#### Problem
Extract each line of the data below that contains the string "what", and copy those lines unchanged. Matching is case-sensitive.

— Start Record set —

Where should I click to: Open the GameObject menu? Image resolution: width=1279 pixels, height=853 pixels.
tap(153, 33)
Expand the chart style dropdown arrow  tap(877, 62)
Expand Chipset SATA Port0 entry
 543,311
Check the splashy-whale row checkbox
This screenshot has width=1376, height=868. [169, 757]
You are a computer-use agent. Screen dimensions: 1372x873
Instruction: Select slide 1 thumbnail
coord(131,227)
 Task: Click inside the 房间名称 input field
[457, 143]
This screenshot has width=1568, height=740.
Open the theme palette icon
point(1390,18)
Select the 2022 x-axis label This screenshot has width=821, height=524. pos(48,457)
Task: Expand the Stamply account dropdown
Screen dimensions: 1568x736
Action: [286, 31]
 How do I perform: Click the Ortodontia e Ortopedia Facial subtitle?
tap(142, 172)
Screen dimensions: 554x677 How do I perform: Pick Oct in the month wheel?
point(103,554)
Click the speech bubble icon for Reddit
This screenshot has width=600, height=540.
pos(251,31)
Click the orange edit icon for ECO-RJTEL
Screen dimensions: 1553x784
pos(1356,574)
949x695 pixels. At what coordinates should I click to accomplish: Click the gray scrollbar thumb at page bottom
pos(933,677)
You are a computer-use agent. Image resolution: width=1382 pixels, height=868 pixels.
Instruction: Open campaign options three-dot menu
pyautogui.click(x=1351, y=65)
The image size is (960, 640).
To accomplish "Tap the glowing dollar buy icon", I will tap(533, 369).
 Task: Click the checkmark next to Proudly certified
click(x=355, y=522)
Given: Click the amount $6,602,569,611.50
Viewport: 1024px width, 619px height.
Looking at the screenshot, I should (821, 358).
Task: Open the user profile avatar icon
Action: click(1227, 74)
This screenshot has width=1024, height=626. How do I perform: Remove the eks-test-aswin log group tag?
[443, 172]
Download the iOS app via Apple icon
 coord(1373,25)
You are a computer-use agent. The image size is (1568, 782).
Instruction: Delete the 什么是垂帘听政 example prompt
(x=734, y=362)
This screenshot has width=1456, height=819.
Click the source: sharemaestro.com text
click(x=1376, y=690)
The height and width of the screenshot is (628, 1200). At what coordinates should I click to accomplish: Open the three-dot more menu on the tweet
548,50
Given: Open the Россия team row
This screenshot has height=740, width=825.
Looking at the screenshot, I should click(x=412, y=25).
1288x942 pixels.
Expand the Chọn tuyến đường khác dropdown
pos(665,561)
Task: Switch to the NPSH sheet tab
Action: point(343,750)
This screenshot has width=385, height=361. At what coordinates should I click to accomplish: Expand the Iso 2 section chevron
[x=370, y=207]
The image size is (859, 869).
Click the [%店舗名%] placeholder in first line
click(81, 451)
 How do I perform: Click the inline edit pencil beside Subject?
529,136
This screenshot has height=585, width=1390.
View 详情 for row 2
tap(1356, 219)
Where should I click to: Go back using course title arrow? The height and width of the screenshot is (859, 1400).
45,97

— End Record set —

#### The solution
949x695 pixels. At what coordinates should I click to accomplish: Click the gray scrollbar thumb at page bottom
The height and width of the screenshot is (628, 1200). At what coordinates should I click to accomplish: Open the three-dot more menu on the tweet
This screenshot has width=385, height=361. At what coordinates should I click to accomplish: Expand the Iso 2 section chevron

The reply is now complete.